2021-11-05 Thread L.Gelauff
Hi Doris,

as you can see here
,
the article was actually deleted multiple times. But it was also restored
and recreated.

It was definitely deleted, but:
* Deletion is not always permanent. Articles can be restored (e.g. after
revisiting a decision).
* Deletion does not necessarily prohibit recreation. The reasons for
deletion may not apply to future version (for example, notability for
living persons may change)
* Deletion does not necessarily mean it was a 'bad article': sometimes an
article was created twice and needs to be merged, or a redirect is being
deleted in order to make place for the 'real article'.
* As WSC mentioned, a removal of content is also possible through other
means than a 'deletion' (e.g. replace the article with a redirect).

It depends a bit on your desired definition of 'deleted' how to approach
this.

Best,
Lodewijk

On Fri, Nov 5, 2021 at 11:11 AM D Z  wrote:

> Hi Adam,
>
> It seems that the issue is the apostrophe after "L", in the wikidata
> > query it is "´" and the wikipedia link above uses "'".
> >
>
> I see, a lof of the issues were caused by my string mishandling.
>
> One approach you might consider is to download the entire log
> > history, then process it locally to filter by page ID.
> >
>
> I am still unclear on how to know definitely for sure that an article was
> deleted.  It seems like the only way is to tell through the comments.

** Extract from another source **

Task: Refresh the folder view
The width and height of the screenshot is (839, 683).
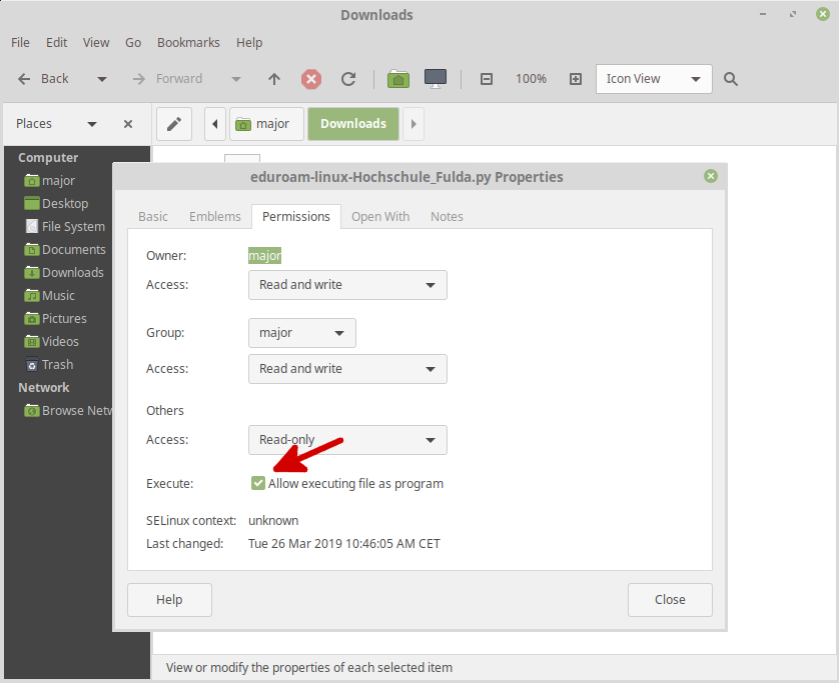Action: pyautogui.click(x=348, y=79)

For
> example, this call:
>
> https://en.wikipedia.org/w/api.php?action=query&list=logevents&leaction=delete/delete&letitle=Zayn%20Malik
> shows the comment "[[Wikipedia:Articles for deletion/Louis Tomlinson]]"
> which I have noticed to exist for other articles that were successfully
> deleted, but the article "Zayn Malik" exists. The  most recent event has
> the comment
> "[[WP:CSD#G6|G6]]: Deleted to make way for move" which would imply the
> other deletions weren't successful but the article still exists.
>
> Thanks,
>
> Doris
>
> On Thu, Nov 4, 2021 at 3:20 AM Adam Wight  wrote:
>
> > On 11/4/21 8:09 AM, D Z wrote:
> >
> > > Hi Adam,
> > >
> > > Thanks for your reply. The qitem api returns missing for this article
> but
> > > the article exists:
> > >
> > >
> >
> https://www.wikidata.org/w/api.php?action=wbgetentities&format=json&sites=eswiki&titles=Playas%20de%20L%C2%B4Atalaya%20y%20Focar%C3%B3n&normalize=1
> > >
> > > The Wikipedia page link
> > > 
> is
> > > here.
> >
> > It seems that the issue is the apostrophe after "L", in the wikidata
> > query it is "´" and the wikipedia link above uses "'".  Maybe something
> > in your query script is normalizing the fancy apostrophe to a simple
> > one?  I would check for proper UTF-8 handling.
> >
> > > Would you know if there is a way to input article revision ID or pageid
> > > instead of source title for the logevents API? The strings seem to be
> > > problematic at times.
> >
> > This was prescient :-).  But I don't see any record of the article being
> > deleted, so perhaps the API is correct in this case?
> >
> >
> >
> https://pt.wikipedia.org/wiki/Special:Log?type=&user=&page=Rodrigo+Flores+Álvarez&wpdate=&tagfilter=
> 
> > <
> https://pt.wikipedia.org/wiki/Special:Log?type=&user=&page=Rodrigo+Flores+%C3%81lvarez&wpdate=&tagfilter=
> >
> >
> > Unfortunately, the API help page doesn't mention filtering the log by
> > page ID.  One approach you might consider is to download the entire log
> > history, then process it locally to filter by page ID.
> >
> > Help page:
> >
> https://www.mediawiki.org/w/api.php?action=help&modules=query%2Blogevents
> >
> > Regards,
> > Adam W.
> > [[mw:User:Adamw]
> >
> > > For example, the article 'Rodrigo Flores Álvarez' of
> > > 'pt' Wikipedia gives me trouble (I got this article from the
> > cxtranslation
> > > list). This page seems to be missing
> > >  and
> perhaps
> > I
> > > am not using the logevents API correctly, but it returns empty.
> > >
> > > {'batchcomplete': '', 'query': {'logevents': []}}
> > >
> > > --
> > > endpoint = str('pt') + '.wikipedia.org/w/api.php'
> > > query_url =  "https://{0}".format(endpoint)
> > > params = {}
> > > params['action'] = 'query'
> > > params['list'] = 'logevents'
> > > params['format'] = 'json'
> > > params['leaction'] = 'delete/delete'
> > > params['letitle'] = 'Rodrigo Flores Álvarez'
> > > json_response = requests.get(url=query_url, params=params).json()
> > >
> > > Thanks again and cheers,
> > >
> > > Doris Zhou
> > >
> > > On Wed, Oct 27, 2021 at 9:51 AM Adam Wight 
> > wrote:
> > >
> > >> The "logevents" API should return the same data as Special:Log. For
> > >> example,
> > >>
> > >>
> > >>
> >
> https://en.wikipedia.org/w/api.php?action=query&list=logevents&letitle=Catego

Re: [Wiki-research-l] Feedback about Wikipedia-related project.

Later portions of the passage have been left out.